The maximum drizzle water content in the continental radiative cooling case prior to the normal onset of drizzle at 3 h was less than 0.01 g kg−1 (maximum at 3 h of 0.00023 g kg−1 compared to maximum of 0.000014 in the continental case with no radiative cooling at the same time). Aircraft observations of drizzle liquid water content (Fig. 18; Miller et al. 1998; Politovich 1989; Cober et al. 1996) show that nearly all observations of freezing drizzle conditions have water contents larger than 0.01 g m−3, with the more hazardous drizzle conditions occurring for drizzle liquid water contents > ∼0.1 g m−3. Thus, the slight increase in drizzle water content due to cloud-top radiative cooling is not likely to result in hazardous drizzle conditions for aircraft. In fact, any mechanism for droplet spectral broadening near cloud top, such as the proposed shear mechanism (Pobanz et al. 1994), may only produce limited amounts of drizzle in clouds with weak updrafts according to these simulations due to the relatively small region in which the cloud droplet spectrum is broadened as compared to the entire cloud depth and the rapid sedimentation of the larger droplets. In the maritime CCN simulations, the size distribution is broadened throughout the entire cloud depth, allowing large drops to contribute from a number of different levels, leading to the higher drizzle water contents in these types of clouds.
Radiative cooling of cloud droplets may be responsible for drizzle formation in thin clouds with continental CCN. In these types of cloud, radiative cooling may be the only mechanism capable of broadening the size distribution to large enough sizes to initiate the collision–coalescence process. The drizzle water content of the clouds would be quite low, however. Harrington et al. (2000) showed that thin stratocumulus clouds (<500 m thick) with continental CCN only produced small amounts of drizzle. Radiative cooling may also be responsible for the formation of drizzle in clouds with weak updrafts (<5 cm s−1) and low liquid water contents.
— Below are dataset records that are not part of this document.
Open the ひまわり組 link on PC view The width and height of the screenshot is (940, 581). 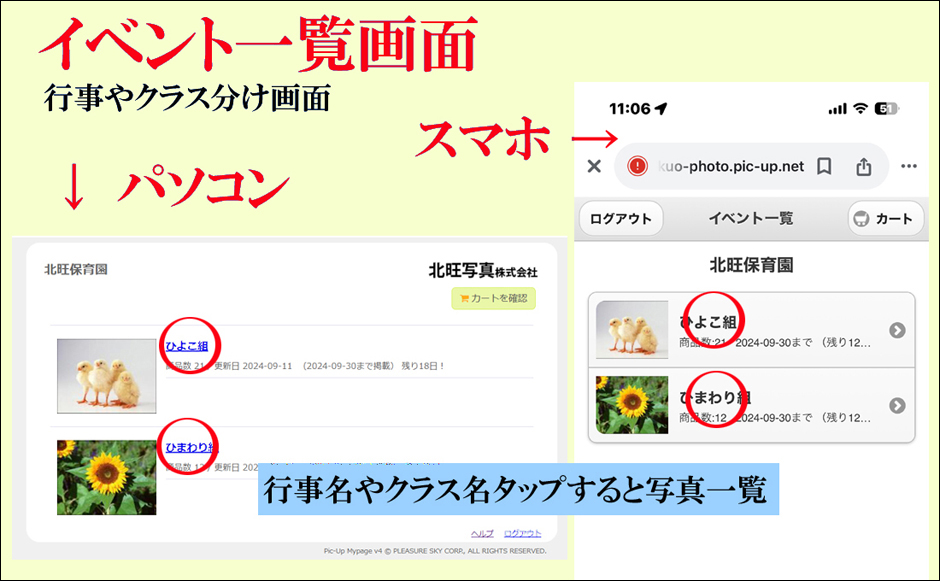tap(189, 447)
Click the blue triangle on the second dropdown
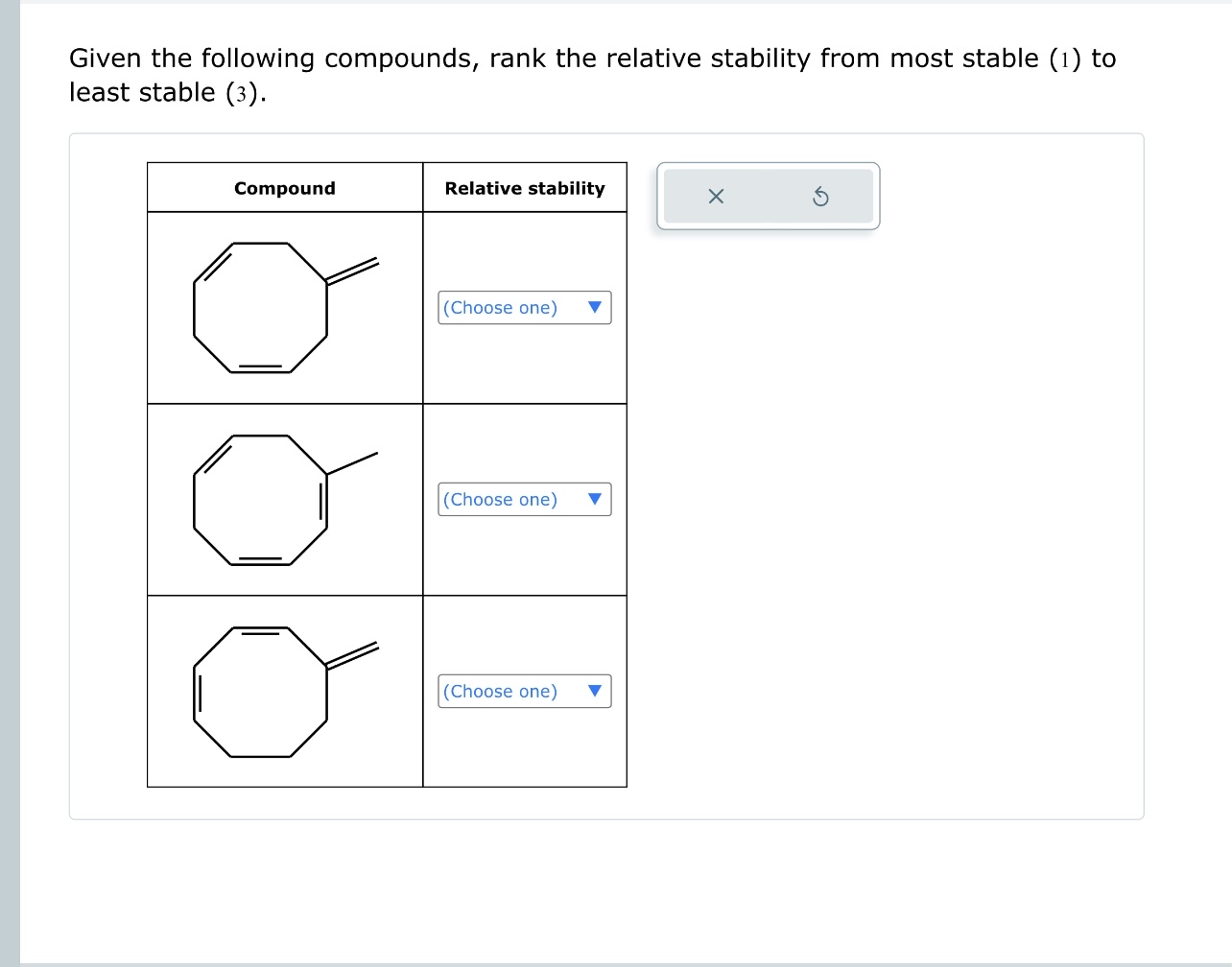 [595, 499]
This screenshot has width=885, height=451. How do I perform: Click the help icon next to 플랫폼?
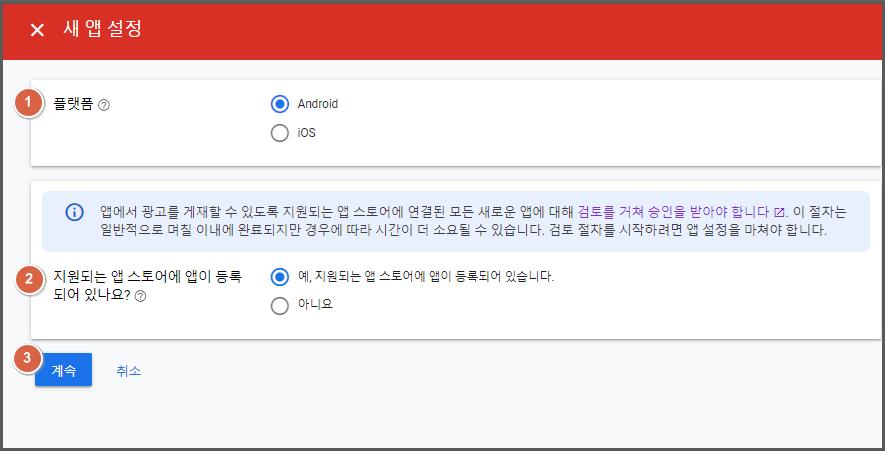(104, 105)
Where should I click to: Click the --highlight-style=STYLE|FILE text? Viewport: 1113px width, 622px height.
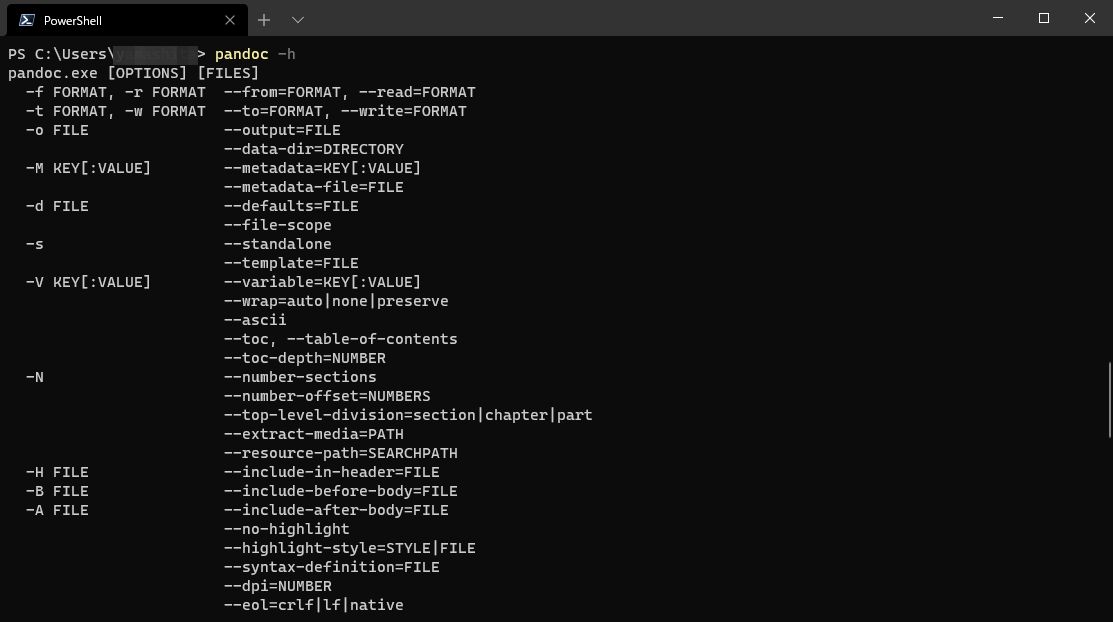pyautogui.click(x=349, y=548)
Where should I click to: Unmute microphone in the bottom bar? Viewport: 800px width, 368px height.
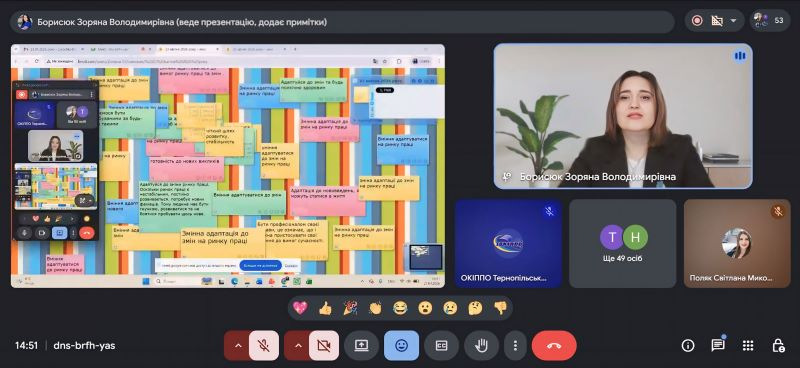(x=264, y=346)
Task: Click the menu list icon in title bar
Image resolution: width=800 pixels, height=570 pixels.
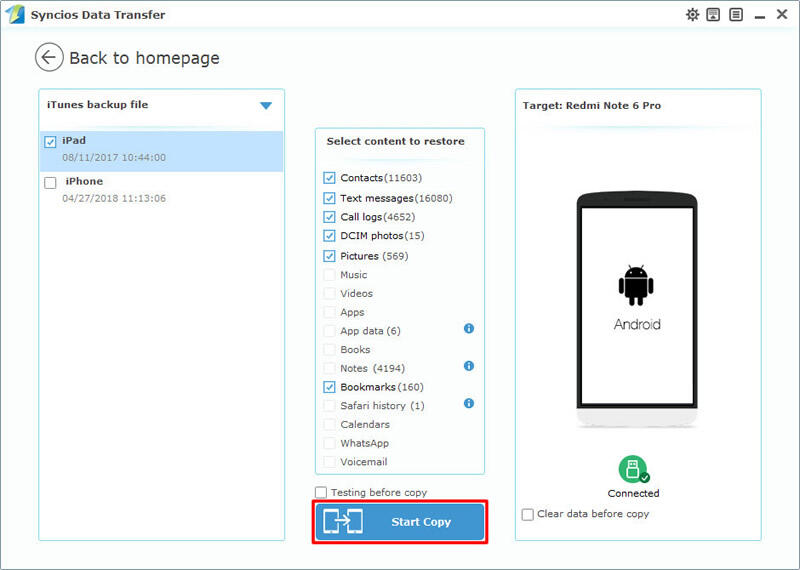Action: pos(736,15)

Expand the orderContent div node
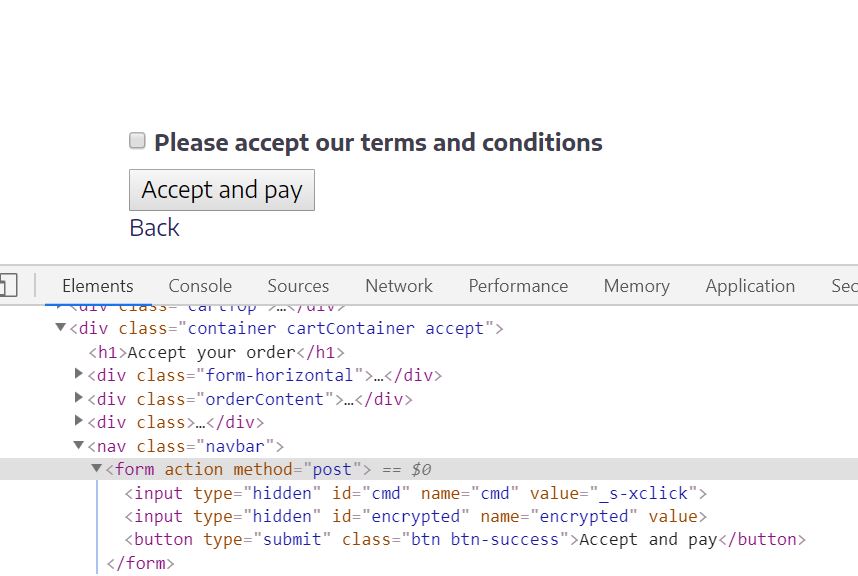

In the simulation with a maritime CCN distribution and cloud droplet radiative cooling near cloud top (simulation 8), the cloud droplet distribution near cloud top is broadened even further. However, the maximum drizzle water content achieved by this simulation was not significantly increased over the simulation performed with no radiative cooling of cloud droplets (Fig. 12). This is consistent with the discussion above in that only affecting the cloud-top region will not significantly impact the drizzle forming capability of the cloud.
d. Sensitivity of freezing drizzle formation to ice initiation
To examine the effect of ice initiation on freezing drizzle formation, we performed simulations 5 (Meyers ice initiation) and 6 (Cooper ice initiation). Both of these simulations used a maritime CCN distribution and had radiative cooling of drops turned on. The main feature of simulation 6 was the relatively low ice-crystal concentrations produced by the Cooper method of ice initiation (0.08 L−1 maximum, see Fig. 2). In contrast, the simulation using the Meyers curve (simulation 5) formed nearly an order of magnitude more ice at these high temperatures (0.6 L−1 maximum, see Fig. 2), leading to enhanced formation of rimed ice crystals, aggregates, and graupel. As a result, the maximum cloud water is only 0.26 g kg−1 at 3 h in the Meyers simulation (Fig. 13). The maximum rainwater content at 3 h is a factor of two less than in the Cooper case and forms over a much more limited area near the top of the barrier (Fig. 14). The factor of 10 higher ice concentration in the Meyers case leads to increased depletion of cloud water by the riming of pristine ice crystals into rimed crystals and further riming of the rimed crystals and also by depositional growth. In both the Cooper and Meyers cases, riming and depositional growth of pristine ice and rimed ice contributes nearly equally to the increase in ice mass. However, the water vapor deposited on the ice particles in the Meyers case is an order of magnitude greater than in the Cooper case, as well as the riming.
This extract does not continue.